I created a relational database with following schema:
ParentChildMapping - Contains the required relation
ID AUTOINCREMENT PRIMARY KEY
ParentFileName TEXT
ChildFileName TEXT
LNumber INT
For a given file name and line number:
SELECT ParentFileName from ParentChildMapping where ChildFileName="s1.txt" and LNumber=1;
I divided grand parent file to 1000 separate sets each containing 1000 records. Then I have a python program which parses each set and reads the content of the parent file and inserts into the database. I can create thousand processes running in parallel and insert all the records in parallel but I am not sure what will be the impact on the relational database as I will be inserting millions of records in parallel. Also I am not sure if relational database is the right approach to chose here.
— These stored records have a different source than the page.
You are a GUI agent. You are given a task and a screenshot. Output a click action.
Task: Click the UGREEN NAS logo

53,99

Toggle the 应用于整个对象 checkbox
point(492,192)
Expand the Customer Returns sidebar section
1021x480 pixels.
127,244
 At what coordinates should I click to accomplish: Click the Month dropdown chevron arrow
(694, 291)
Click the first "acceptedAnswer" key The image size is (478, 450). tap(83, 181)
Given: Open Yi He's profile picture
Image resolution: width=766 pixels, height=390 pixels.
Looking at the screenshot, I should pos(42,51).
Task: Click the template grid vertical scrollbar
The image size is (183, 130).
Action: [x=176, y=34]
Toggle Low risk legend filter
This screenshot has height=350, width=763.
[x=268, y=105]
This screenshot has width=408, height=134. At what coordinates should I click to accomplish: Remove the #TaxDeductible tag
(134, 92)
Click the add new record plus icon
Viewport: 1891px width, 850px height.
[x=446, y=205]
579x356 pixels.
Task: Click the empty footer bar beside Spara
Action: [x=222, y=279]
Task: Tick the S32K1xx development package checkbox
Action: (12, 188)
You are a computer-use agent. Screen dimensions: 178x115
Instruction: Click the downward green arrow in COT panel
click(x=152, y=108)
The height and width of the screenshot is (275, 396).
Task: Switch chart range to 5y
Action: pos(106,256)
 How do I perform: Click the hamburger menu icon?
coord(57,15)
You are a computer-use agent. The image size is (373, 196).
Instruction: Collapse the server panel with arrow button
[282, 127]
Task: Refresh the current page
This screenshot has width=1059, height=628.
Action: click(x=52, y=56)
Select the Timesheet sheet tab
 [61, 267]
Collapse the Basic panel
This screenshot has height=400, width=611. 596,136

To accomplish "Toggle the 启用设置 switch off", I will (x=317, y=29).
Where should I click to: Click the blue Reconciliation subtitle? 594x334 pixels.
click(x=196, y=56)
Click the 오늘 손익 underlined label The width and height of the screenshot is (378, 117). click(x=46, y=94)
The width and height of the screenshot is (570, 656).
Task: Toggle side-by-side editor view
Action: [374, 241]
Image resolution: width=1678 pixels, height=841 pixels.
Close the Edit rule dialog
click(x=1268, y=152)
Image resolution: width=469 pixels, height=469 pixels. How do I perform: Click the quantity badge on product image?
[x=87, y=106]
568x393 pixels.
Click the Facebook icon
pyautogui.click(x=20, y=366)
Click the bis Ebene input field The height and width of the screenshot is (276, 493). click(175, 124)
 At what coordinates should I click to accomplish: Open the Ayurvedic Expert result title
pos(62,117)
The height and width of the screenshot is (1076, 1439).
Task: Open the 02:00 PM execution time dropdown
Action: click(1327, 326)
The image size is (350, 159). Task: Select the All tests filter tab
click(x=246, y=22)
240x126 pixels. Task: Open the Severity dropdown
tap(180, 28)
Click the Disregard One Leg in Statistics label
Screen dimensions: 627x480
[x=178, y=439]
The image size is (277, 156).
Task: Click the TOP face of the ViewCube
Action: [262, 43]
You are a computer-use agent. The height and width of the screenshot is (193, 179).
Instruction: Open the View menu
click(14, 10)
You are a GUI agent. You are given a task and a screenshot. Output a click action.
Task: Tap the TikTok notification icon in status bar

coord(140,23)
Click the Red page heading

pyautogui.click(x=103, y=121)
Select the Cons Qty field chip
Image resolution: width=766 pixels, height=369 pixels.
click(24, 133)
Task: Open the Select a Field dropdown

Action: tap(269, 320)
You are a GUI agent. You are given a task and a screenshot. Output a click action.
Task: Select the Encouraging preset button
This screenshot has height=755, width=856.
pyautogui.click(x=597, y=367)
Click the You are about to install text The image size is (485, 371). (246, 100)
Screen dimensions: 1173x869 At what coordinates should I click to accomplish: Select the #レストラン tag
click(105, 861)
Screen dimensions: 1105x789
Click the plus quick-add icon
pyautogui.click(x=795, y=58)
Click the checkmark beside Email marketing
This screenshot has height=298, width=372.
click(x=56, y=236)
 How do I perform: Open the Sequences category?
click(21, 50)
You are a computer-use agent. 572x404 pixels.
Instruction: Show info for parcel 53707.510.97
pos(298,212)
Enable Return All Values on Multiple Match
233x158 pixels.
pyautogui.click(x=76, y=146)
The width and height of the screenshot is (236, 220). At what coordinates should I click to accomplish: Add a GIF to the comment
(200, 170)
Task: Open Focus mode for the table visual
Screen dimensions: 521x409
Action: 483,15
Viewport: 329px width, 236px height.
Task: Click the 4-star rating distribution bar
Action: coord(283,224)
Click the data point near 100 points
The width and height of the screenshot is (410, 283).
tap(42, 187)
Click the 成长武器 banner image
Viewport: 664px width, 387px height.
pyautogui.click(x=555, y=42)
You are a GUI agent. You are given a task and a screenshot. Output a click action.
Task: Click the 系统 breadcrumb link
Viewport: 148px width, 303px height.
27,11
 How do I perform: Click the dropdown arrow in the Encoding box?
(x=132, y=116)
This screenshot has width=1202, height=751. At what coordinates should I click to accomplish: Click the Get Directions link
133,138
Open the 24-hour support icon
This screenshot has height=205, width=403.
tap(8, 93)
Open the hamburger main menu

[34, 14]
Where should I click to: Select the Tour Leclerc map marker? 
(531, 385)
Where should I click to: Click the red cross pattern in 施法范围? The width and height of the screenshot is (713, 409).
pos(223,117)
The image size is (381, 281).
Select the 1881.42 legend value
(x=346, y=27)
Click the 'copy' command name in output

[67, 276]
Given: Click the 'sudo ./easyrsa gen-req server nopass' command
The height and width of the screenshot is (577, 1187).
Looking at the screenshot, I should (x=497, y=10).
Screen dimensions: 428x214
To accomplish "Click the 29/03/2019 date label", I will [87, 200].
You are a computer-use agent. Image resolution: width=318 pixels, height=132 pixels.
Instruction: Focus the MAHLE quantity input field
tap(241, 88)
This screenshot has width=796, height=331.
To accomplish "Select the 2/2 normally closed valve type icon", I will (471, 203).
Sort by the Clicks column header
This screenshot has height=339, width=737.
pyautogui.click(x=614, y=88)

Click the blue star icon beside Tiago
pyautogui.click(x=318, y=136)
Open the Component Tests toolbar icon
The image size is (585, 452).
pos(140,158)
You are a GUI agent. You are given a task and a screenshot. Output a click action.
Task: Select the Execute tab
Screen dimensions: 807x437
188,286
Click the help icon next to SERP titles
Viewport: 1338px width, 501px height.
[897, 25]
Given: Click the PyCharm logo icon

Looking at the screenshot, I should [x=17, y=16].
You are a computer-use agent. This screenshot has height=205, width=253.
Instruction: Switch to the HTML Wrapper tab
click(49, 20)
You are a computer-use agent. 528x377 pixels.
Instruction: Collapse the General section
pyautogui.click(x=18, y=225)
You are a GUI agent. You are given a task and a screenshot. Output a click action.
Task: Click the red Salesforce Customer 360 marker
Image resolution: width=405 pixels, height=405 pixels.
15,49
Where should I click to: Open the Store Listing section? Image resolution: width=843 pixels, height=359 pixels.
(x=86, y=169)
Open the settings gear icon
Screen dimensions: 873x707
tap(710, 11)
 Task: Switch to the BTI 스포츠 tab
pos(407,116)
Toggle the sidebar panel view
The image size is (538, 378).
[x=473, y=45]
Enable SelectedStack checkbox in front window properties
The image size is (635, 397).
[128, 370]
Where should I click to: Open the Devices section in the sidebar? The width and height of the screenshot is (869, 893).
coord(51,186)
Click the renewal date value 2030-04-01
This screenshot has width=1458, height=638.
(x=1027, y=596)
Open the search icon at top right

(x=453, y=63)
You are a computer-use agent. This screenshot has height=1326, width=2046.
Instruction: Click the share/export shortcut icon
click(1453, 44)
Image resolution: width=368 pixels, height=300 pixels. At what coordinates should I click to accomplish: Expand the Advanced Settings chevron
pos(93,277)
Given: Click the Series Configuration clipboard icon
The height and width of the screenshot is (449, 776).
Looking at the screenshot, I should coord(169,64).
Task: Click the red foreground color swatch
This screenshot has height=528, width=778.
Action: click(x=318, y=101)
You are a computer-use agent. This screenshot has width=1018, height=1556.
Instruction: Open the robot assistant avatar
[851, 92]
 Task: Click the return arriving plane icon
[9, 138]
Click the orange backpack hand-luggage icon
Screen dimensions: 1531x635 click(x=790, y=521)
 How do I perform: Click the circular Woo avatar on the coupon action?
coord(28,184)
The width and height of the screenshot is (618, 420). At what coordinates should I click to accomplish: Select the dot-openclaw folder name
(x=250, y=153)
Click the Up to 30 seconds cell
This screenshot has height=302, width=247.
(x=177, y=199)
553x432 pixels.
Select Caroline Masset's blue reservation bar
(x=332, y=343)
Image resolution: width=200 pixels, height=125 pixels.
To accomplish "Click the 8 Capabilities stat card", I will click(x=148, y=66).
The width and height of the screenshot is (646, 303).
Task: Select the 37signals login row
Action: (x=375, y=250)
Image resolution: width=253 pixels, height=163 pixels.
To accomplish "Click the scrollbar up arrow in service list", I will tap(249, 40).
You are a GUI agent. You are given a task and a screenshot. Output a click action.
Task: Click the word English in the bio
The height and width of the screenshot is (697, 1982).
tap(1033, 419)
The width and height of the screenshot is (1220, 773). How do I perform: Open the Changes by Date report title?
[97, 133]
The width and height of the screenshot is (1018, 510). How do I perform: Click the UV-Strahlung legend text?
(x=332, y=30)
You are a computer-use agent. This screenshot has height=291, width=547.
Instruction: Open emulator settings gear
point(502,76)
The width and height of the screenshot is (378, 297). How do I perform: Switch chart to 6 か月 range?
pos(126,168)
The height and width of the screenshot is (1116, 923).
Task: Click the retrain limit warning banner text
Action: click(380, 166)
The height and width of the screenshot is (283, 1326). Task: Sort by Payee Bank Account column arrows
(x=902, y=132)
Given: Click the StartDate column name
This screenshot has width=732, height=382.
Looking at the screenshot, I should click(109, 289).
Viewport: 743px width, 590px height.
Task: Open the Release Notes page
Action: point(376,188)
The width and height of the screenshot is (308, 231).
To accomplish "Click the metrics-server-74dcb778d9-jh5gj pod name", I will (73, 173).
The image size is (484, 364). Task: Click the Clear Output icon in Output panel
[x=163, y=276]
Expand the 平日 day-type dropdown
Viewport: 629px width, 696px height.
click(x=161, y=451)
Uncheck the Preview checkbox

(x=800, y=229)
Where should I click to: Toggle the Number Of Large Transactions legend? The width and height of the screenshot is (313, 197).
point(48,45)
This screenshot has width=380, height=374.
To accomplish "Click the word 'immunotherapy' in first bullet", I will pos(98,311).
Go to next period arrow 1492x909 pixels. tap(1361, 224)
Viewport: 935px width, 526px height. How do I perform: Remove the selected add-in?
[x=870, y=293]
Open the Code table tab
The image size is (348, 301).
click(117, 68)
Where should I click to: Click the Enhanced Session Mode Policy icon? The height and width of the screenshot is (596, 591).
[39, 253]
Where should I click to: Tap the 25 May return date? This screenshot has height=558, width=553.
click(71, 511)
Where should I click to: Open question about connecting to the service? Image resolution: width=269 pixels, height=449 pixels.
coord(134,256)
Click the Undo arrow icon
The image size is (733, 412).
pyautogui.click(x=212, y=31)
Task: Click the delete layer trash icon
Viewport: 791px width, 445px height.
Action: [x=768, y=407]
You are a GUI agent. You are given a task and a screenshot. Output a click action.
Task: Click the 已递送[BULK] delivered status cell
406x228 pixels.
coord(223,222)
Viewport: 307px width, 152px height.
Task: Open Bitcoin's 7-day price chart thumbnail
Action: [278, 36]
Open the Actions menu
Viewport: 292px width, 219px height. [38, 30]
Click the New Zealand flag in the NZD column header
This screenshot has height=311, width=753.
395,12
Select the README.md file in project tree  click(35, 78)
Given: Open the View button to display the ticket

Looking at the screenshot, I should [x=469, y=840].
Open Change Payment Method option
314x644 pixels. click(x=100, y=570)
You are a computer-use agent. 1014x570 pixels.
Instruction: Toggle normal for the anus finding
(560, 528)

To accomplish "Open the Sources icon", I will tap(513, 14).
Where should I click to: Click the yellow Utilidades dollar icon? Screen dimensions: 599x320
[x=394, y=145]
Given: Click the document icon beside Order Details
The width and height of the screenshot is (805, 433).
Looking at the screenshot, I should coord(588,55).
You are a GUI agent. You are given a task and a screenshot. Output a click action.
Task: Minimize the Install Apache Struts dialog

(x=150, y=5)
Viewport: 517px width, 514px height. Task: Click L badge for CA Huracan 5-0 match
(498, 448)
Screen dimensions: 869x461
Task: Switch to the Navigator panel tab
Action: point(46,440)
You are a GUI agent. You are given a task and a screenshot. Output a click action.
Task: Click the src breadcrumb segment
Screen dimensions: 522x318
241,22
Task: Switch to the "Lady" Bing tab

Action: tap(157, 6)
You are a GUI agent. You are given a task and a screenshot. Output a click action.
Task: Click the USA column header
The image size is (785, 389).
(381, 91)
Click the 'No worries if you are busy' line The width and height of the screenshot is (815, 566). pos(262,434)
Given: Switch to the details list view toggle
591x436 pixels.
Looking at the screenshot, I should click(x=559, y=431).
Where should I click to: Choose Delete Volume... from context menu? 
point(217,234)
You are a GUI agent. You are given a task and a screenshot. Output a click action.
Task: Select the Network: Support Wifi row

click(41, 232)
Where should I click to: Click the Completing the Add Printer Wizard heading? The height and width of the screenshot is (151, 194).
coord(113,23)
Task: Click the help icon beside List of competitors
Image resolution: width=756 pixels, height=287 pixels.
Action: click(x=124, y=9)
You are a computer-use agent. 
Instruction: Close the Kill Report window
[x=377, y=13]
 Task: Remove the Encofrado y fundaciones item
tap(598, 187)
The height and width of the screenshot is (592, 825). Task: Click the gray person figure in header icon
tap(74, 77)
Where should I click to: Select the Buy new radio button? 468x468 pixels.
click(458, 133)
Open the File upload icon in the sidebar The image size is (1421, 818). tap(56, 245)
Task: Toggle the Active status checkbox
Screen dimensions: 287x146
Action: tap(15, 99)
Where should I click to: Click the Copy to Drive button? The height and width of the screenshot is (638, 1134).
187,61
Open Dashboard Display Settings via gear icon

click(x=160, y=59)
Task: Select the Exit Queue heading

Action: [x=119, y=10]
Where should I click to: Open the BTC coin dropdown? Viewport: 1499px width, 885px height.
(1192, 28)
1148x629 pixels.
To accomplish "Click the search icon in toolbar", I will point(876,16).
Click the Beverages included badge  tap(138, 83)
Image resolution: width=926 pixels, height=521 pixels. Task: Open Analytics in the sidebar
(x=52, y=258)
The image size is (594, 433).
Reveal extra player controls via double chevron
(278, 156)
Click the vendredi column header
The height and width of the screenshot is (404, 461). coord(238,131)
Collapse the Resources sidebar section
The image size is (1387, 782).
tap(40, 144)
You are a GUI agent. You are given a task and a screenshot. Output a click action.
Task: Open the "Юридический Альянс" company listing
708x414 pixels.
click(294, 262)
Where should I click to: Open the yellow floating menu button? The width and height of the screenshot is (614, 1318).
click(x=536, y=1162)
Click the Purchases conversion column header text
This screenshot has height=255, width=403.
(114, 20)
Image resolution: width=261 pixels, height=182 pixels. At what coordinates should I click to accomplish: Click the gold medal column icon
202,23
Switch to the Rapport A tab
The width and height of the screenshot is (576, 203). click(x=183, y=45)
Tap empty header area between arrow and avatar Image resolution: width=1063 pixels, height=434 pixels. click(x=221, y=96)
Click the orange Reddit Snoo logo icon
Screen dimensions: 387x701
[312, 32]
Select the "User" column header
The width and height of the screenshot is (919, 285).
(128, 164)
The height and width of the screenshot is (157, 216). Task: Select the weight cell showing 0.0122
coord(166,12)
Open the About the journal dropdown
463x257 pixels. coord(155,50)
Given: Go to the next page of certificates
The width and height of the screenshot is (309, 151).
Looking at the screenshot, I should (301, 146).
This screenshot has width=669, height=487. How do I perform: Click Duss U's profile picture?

Could you please let me know if there is any tool or technology that better suits this problem. I started with sqlite but it did not support concurrent inserts and failed with database lock error. And Now I want to try MySQL or any other alternate solution that suits the situation.
Sample Code that runs as thousand processes in parallel to insert into MySQL:
import MySQLDb
connection = MySQLDb.connect(host, username,...)
cursor = connection.cursor()
with open(some_set) as fd:
for each_parent_file in fd:
with open(each_parent_file) as parent_fd:
for each_line in parent_fd:
child_file_name, *line_numbers = each_line.strip().split(",")
insert_items = [(each_parent_file, child_file_name, line_num) for line_num in line_numbers]
cursor.executemany("INSERT INTO ParentChildMapping (ParentFileName, ChildFileName, LineNumber) VALUES %s" %insert_items)
cursor.commit()
cursor.close()
connection.close()